- [Job]
In the data, from the line with "Given: Click marker 25 flag on the chart" to the line with "Looking at the screenshot, I should (698, 305).", please swap "chart" for "graph" and write those lines out again with nothing else changed. Leave out the pictures.

- [Provided entries]
-- start --

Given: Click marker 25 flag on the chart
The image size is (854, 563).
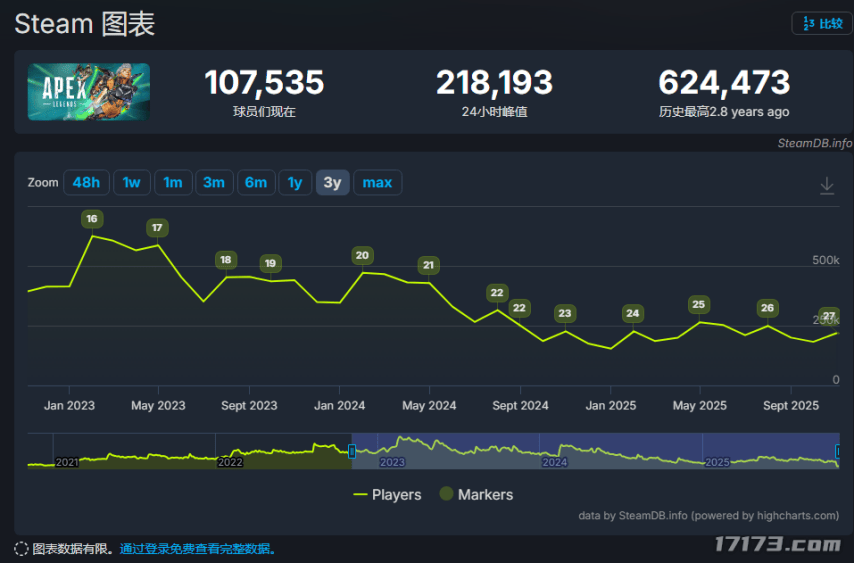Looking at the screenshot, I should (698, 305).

-- end --
-- start --

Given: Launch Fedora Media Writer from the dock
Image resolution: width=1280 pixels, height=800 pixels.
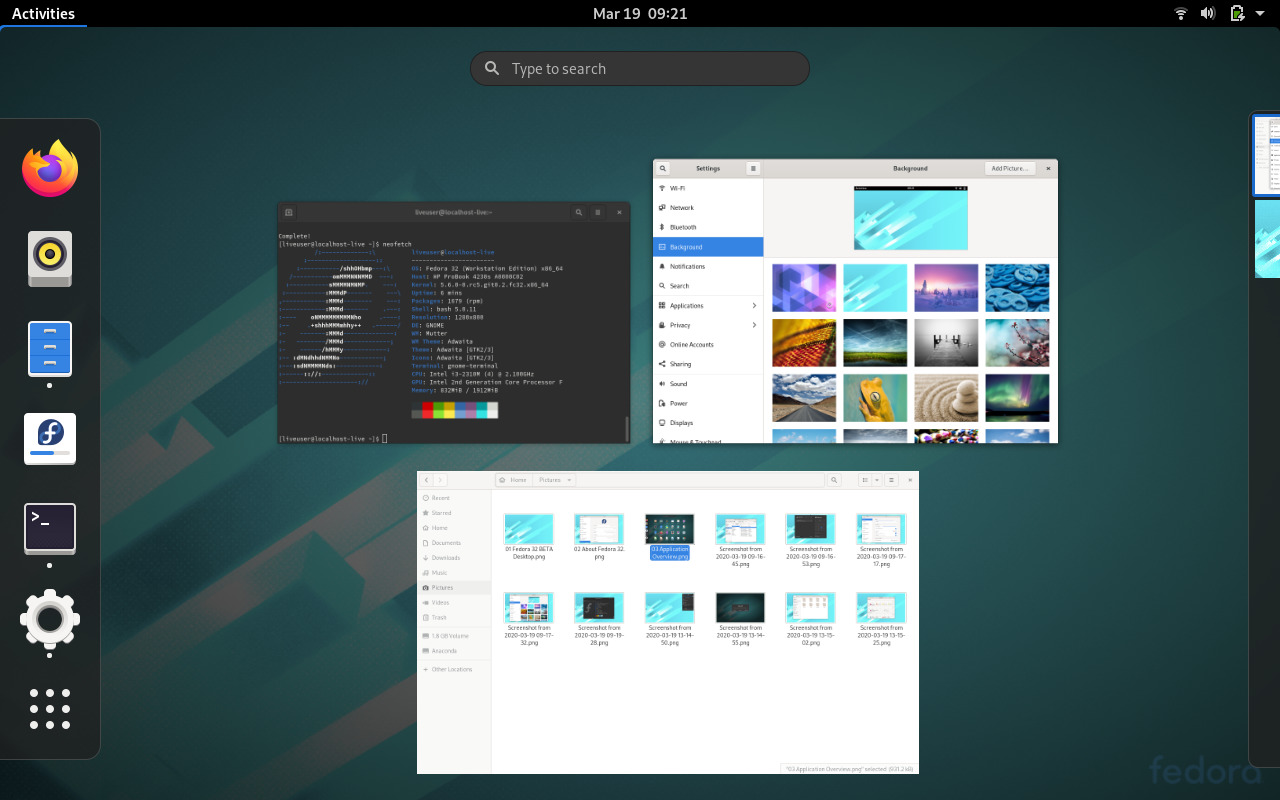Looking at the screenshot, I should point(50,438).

-- end --

- [Solution to this task]
Given: Click marker 25 flag on the graph
The image size is (854, 563).
Looking at the screenshot, I should (698, 305).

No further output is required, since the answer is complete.